JUNEAU — Lawmakers on the House Education Committee on Wednesday approved a bill mandating that students learn the nation’s founding documents before graduating high school. It passed only after a testing requirement was removed from the proposal.
Bill sponsor Rep. Wes Keller, R-Wasilla, said he hoped the bill would improve student’s understanding of civics by requiring them to be taught and tested on the nation’s founding documents.
According to the bill, these documents include the U.S. Constitution, Declaration of Independence, Articles of Confederation, first state constitutions, Federalist Papers, Bill of Rights and others “produced in the founding of our constitutional republic model of government.”
Some committee members objected to the testing requirement in the bill.
“I don’t think it’s going to be the most productive for every school board to have to develop a curriculum,” said Rep. Paul Seaton, R-Homer.

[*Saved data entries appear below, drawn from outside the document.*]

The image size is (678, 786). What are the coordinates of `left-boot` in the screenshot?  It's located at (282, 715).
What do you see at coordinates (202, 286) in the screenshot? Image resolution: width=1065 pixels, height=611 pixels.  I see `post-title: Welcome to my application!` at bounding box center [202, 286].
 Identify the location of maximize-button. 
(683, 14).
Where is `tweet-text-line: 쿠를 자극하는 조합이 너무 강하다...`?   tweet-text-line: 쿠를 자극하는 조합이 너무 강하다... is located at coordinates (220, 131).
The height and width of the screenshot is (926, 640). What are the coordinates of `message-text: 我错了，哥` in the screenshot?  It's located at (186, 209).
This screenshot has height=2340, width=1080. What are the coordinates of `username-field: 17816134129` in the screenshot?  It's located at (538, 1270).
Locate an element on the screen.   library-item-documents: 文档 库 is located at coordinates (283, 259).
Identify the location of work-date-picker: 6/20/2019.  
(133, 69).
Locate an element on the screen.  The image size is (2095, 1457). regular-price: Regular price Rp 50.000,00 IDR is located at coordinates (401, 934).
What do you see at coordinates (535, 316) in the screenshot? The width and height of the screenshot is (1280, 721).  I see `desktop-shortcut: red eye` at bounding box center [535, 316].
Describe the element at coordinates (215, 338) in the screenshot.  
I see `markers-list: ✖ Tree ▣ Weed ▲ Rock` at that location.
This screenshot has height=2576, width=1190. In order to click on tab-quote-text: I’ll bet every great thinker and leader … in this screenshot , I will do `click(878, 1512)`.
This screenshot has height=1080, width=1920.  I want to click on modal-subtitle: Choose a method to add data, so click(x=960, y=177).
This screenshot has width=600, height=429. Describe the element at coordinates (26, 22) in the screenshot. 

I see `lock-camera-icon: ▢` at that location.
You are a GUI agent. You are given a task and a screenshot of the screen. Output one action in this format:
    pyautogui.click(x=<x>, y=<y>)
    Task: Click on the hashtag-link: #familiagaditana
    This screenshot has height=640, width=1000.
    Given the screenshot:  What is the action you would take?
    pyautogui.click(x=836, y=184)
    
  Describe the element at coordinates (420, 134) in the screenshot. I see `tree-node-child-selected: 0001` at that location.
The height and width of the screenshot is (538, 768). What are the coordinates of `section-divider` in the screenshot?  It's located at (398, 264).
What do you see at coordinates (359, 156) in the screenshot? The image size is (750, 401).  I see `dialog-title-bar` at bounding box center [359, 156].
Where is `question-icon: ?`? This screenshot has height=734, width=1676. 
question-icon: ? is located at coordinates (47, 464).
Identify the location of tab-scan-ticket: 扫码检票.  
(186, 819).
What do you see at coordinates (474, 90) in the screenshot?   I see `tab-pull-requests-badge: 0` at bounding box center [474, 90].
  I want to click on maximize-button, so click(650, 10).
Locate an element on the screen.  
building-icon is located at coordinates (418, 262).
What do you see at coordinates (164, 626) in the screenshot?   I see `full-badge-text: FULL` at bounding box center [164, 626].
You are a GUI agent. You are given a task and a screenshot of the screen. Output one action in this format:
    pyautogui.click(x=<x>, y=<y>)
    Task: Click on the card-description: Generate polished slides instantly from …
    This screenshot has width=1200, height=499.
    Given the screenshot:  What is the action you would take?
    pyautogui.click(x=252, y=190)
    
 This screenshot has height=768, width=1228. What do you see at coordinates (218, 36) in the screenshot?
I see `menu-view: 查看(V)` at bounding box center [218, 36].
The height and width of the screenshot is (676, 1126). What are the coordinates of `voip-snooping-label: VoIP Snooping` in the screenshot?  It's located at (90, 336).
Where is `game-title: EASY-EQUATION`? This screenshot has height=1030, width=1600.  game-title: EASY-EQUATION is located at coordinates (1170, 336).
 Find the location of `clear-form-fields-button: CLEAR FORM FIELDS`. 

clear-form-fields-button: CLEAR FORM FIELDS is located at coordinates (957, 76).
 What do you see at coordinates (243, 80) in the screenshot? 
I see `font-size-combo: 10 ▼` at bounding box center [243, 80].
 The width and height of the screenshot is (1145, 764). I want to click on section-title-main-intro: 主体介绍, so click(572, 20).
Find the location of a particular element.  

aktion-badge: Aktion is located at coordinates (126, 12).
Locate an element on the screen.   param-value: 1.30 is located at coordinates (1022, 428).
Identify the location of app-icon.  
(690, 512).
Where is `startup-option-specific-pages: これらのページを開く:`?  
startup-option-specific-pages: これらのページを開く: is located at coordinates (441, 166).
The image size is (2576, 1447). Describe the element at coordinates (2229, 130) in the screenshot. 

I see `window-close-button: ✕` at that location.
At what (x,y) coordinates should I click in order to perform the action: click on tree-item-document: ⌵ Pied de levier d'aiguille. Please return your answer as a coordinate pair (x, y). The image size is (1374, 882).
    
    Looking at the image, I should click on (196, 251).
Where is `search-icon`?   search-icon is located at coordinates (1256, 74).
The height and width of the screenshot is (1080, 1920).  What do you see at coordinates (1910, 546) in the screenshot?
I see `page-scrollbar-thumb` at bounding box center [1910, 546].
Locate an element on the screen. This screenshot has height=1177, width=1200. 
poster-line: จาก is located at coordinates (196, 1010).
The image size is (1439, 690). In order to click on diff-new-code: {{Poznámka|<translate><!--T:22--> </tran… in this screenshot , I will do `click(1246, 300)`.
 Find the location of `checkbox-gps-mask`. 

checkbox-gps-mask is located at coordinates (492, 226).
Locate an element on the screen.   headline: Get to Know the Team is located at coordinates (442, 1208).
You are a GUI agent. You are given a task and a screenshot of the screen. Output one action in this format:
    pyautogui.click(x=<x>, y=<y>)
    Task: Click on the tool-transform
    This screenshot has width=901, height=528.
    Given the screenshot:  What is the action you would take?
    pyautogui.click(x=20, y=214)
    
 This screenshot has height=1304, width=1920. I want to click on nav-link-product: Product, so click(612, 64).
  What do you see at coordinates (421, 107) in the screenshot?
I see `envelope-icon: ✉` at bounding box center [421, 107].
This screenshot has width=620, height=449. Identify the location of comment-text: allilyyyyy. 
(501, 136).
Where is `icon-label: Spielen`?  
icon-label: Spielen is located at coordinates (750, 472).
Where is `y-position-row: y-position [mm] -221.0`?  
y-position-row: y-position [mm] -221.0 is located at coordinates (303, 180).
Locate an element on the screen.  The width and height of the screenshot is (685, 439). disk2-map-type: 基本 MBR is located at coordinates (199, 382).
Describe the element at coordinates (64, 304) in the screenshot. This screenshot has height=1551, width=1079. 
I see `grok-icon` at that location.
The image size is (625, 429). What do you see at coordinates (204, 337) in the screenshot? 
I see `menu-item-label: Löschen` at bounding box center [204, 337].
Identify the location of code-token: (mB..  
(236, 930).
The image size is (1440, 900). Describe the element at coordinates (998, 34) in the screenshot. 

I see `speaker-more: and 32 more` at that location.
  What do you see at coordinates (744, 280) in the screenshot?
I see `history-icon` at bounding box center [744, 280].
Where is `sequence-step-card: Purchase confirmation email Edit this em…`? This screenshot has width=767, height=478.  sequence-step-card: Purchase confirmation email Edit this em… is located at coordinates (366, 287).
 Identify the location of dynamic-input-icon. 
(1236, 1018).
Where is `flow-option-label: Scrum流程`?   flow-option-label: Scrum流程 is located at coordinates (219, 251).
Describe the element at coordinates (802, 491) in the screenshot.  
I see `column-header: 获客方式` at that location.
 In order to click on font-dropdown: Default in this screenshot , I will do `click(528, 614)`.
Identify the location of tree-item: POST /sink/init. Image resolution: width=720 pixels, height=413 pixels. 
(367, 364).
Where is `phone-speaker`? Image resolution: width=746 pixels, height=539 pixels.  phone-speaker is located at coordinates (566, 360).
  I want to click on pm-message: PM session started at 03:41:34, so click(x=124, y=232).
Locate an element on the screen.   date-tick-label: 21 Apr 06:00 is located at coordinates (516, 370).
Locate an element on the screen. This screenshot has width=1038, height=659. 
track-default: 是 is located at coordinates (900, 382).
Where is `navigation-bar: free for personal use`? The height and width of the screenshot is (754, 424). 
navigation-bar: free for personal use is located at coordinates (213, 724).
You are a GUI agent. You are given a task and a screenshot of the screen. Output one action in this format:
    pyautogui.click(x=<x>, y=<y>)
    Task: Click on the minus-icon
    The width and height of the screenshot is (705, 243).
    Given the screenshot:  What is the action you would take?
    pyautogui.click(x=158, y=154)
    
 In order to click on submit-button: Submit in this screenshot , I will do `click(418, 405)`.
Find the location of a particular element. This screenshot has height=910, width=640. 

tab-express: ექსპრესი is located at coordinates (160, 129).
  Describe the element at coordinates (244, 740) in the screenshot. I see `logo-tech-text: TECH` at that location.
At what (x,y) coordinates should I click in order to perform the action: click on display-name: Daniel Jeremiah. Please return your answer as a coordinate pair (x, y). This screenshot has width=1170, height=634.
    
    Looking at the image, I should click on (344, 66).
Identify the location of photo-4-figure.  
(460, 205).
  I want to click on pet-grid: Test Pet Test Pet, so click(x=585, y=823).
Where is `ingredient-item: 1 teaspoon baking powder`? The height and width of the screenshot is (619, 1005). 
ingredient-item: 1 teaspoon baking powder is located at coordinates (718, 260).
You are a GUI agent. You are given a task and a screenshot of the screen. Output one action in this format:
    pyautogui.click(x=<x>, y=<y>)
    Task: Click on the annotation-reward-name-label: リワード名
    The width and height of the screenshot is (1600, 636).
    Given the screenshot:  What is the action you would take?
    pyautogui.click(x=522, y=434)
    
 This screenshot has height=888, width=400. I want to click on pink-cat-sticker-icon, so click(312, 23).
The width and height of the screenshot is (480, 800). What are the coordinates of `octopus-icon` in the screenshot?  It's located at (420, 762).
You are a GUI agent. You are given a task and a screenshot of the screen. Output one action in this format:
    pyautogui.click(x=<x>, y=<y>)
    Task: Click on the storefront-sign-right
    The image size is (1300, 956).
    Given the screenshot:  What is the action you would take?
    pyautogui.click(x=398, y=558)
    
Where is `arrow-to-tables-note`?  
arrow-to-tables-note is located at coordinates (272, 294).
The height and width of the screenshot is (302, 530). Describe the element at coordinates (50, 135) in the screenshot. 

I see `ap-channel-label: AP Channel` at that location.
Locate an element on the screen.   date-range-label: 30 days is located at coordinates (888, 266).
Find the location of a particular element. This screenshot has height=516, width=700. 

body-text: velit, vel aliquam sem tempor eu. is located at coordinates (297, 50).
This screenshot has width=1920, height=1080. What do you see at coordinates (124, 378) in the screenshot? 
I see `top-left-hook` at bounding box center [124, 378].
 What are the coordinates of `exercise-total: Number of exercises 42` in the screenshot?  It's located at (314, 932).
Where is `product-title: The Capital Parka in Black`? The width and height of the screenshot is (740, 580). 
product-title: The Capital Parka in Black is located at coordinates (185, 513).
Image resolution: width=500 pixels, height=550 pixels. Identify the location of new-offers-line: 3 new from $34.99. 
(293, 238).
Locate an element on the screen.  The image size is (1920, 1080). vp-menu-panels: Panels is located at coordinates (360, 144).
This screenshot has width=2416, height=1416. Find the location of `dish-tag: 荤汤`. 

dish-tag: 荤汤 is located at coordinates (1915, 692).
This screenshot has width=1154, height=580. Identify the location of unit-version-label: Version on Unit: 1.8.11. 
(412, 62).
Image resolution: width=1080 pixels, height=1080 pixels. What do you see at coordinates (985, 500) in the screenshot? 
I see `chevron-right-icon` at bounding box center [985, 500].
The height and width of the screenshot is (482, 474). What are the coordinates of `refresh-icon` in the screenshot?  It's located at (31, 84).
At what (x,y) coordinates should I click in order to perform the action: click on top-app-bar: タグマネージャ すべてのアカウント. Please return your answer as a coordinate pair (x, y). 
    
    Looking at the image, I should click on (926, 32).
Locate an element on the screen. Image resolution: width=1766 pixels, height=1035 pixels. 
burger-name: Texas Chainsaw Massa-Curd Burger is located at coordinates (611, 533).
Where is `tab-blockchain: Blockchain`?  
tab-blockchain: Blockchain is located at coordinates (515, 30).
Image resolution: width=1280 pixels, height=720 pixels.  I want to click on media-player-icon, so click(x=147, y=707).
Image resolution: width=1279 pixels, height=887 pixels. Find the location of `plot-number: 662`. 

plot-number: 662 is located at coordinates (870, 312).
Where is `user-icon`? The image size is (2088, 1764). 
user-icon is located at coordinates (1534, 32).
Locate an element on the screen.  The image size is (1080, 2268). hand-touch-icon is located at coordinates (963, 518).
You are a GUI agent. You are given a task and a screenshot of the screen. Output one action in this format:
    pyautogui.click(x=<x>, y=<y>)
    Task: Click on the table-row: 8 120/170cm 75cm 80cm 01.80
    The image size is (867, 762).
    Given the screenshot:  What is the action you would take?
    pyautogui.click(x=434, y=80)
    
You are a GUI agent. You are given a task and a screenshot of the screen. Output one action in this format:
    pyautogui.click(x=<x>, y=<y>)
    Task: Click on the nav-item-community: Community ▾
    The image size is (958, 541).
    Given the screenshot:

The bill does not specify how the test should be written and did not allow for waivers for students. Seaton said he feared schools would implement a watered-down test simply to get students to graduate.
Committee vice chairman Lance Pruitt proposed an amendment that would remove the testing requirement from the bill, which the committee approved by a 5-2 vote.
The amended bill now only requires school districts to develop a curriculum to teach the founding documents.
Keller said he opposed the amendment, saying it would weaken the bill. He said he hopes the testing requirement will be reinstated by a future committee.
House Bill 5 now awaits consideration by the House Finance Committee.